Kana dan Siu Mei datang ke rumah Awai, mengajak Awai berjalan jalan ke kelenteng menikmati Cap Go Me. Awai sebetulnya ogah ikut, namun kedua temannya memaksa. Ketiganya naik beca untuk menikmati keindahan lentera yang dipasang di sepanjang jalan. Banyak sekali lentera sehingga seluruh kota seakan dikepung ribuan kunang kunang. Akhirnya, mereka tiba di kelenteng. Siu Mei membeli dupa, mengajak kedua temannya bersembahyang ke dalam kelenteng.
" Kita berdoa bersama agar kita menjadi tiga serangkai yang selalu bersama sama dalam menghadapi suka dan duka. " Ajak Siu Mei. Awai dan Kana mengangguk. Ketiganya berdoa bersama di depan Dewa Langit, beralih ke Dewa Chosu, serta dewa dewi lainnya. Setelah berdoa, Siumei membeli kembang api, ketiganya bermain kembang api di depan kelenteng.
Seseorang mendekati Awai. Awai tetap asik bermain. Malas menatap ke orang di belakangnya.
" Bermain kembang api di dermaga Sungai Alam lebih asik, dilempar ke pohon bakau,cahayanya mirip kunang kunang yang berkumpul di atas air." Ucap Tiong It ketika melihat Awai diam saja seakan mencueki kehadirannya.

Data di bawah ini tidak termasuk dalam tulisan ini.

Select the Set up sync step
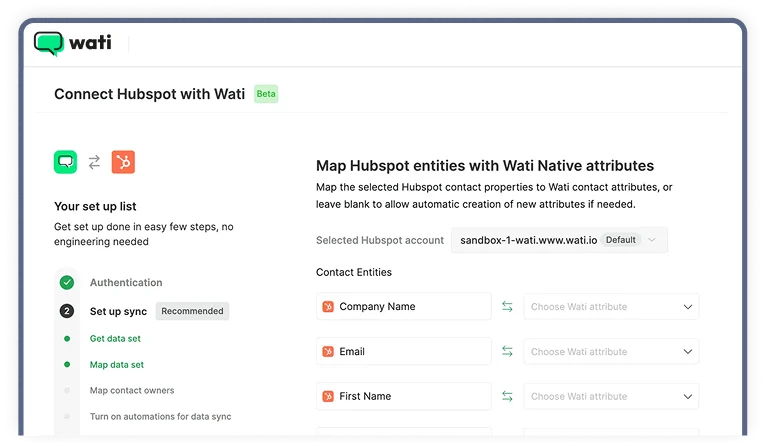Screen dimensions: 765x443 click(118, 311)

Aku takkan terbujuk rayuan palsumu lagi, tekad Awai dalam hati. Ia diam saja. Kedua temannya sesekali meliriknya, namun tetap menggoyang tangkai kembang api.

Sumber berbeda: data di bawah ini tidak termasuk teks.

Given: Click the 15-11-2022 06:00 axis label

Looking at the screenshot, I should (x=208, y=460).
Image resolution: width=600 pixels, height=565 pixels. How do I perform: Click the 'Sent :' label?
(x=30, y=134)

" Tan Hua Wai, kenapa hari ini sikapmu lain ?" tanya Tiong It setelah dicuekin lama.
" Sakit tenggorokan. " ucapnya sebal.
" Kalau sakit tenggorkan, kita pergi minum air kelapa muda. Dicampur madu, air kelapa muda berguna untuk menyembuhkan sakit tenggorokan." Ucap Tiong It.
" Telat. Aku sudah sembuh."
" Kenapa malam ini sikapmu... kaku ?"
" Kenapa tidak capgome bersama pacarmu ?" suara Awai nyelekit.